Homemade Lotion Recipe

Making your own lotion is a fun project and easy to do, once you’ve got the ingredients. It’s a good way to save money, create a natural product that’s good for your skin and scent it however you choose. There are a lot of variations on this recipe, but this is the one I use most often.

Note: I’ve tried to keep the directions as simple as possible, but once you’ve gotten the hang of it, consider taking the next step of infusing your oil (the first ingredient in this recipe). Infusing oil with herbs like calendula, chamomile or lavender adds to the healing qualities of the finished product and gives you a chance to become more familiar with some pretty amazing plants. 

Okay, so here we go. You’ll need a blender for this. You can use a traditional blender, hand blender or immersion blender.


Most of these things can be purchased online from Mountain Rose Herbs, massage supply stores or shops that carry bulk herbs.

  • ¾ cup oil, such as almond, jojoba, grapeseed, apricot, olive (I opt for organic varieties, since you’re going to be absorbing this through your skin.)

  • ⅓ cup coconut oil, cocoa butter or shea butter

  • ½ ounce beeswax (I like using beeswax beads since they melt easily)

  • 1 cup distilled water OR ⅔ cup distilled water + ⅓ aloe vera gel

  • ½ tsp vitamin E oil

  • your favorite essential oils

Combine the first three ingredients (oils/butter and beeswax) and heat on low just until the beeswax melts. (Ideally you want to use a double-boiler for this, but I sometimes skip it.)

Remove from heat and let cool. To speed this up, I usually transfer the mixture into a mixing bowl and place it in the refrigerator. (If you’re going to be using a traditional blender, you can pour the mixture into the blender jar and then place in the fridge.)

The mixture will start to thicken and turn cloudy and semi-solid as it cools. Don’t leave it in the fridge for too long--you don’t want it to harden. Your goal is to bring the mixture down to room temperature so that it’s closer to the temperature of the distilled water you’re going to be mixing it with. This helps you get over the challenge of mixing oil and water, the trickiest part of the process.

Once the mixture has cooled to approximately room temperature, begin mixing with your blender and slowly pour the distilled water (or distilled water + aloe) in a thin stream into the center. The mixture will start to thicken and whiten. I pause the blender occasionally to scrape down the sides. Continue blending until it starts looking like buttercream frosting.

Add the vitamin E oil and mix in with your blender or by hand.
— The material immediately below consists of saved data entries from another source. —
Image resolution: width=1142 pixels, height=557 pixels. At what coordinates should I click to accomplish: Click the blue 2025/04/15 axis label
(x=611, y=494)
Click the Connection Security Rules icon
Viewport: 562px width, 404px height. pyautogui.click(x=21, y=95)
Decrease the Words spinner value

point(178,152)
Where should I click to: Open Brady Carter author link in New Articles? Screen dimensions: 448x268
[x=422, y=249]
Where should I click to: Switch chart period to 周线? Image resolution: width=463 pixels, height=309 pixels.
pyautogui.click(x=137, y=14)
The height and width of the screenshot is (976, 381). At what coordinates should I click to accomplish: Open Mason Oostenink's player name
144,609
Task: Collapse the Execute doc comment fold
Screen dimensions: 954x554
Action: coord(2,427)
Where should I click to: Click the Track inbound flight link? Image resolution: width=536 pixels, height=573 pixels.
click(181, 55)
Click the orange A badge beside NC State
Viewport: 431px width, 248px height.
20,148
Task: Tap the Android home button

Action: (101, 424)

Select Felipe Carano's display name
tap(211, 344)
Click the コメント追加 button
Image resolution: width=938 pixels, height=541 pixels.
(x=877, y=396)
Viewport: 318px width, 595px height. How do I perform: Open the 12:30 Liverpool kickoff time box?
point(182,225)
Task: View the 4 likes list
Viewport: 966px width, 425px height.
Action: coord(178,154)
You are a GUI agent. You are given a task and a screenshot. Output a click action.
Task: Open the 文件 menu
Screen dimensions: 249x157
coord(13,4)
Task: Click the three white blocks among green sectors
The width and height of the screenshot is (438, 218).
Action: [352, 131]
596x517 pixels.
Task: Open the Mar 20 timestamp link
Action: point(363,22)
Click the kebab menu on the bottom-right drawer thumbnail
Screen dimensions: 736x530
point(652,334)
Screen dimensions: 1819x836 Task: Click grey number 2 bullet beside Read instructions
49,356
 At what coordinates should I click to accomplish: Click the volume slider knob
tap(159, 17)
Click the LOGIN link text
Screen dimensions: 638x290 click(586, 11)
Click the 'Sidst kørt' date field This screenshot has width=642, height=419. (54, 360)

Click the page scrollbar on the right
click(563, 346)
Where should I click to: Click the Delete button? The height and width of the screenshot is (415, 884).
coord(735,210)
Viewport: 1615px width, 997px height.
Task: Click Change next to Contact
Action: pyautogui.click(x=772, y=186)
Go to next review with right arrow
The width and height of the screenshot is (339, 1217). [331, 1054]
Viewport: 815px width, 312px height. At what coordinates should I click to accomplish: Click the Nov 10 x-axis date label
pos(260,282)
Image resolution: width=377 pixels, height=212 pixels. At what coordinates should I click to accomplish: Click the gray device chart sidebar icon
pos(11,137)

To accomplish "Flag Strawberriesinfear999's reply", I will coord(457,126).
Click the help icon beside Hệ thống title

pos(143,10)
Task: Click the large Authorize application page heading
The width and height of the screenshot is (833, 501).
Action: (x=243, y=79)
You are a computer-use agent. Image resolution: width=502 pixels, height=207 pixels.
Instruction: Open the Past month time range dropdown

At this point, you’ve got your lotion! All you need to do is add your essential oils to scent it. I like to put the lotion into several jars so I can try different essential oils in each one. Instead of one big batch of lavender (or whatever scent) I end up with a bunch of different varieties.  The number of drops of essential oil you use will vary according to the type of oil and your personal preference. I usually start by adding a few drops at a time (for a smaller jar), mix it in, then add accordingly.

Some of my recent favorite blends include orange/grapefruit/vanilla (smells a bit like a creamsicle) and cedar/cinnamon/orange (my husband, Matt, came up with that one and I was surprised by how wonderful it smelled). My niece, Olivia, used vanilla with a little cinnamon, which smells good enough to eat!

The essential oils and vitamin E help act as natural preservatives, but when I make a big batch of lotion, I usually keep one jar out for daily use and refrigerate the rest until I’m ready to use it.

Here are a couple of herbal add-on’s to enhance your lotion:

  • Instead of distilled water you can use a hydrosol (flower water) like rose, lavender, calendula, lemon balm, chamomile, etc.

  • As I mentioned in the beginning, you can infuse your oil ahead of time with herbs like calendula, lavender, chamomile... I’ll talk about making oil infusions in a future post, but if you want to learn now, check out this video on How to Make Herbal Infused Oils.

This lotion is based on a recipe in Rosemary Gladstar's Herbal Recipes for Vibrant Health. This book is an excellent resource, particularly for beginners interested in learning about herbal remedies.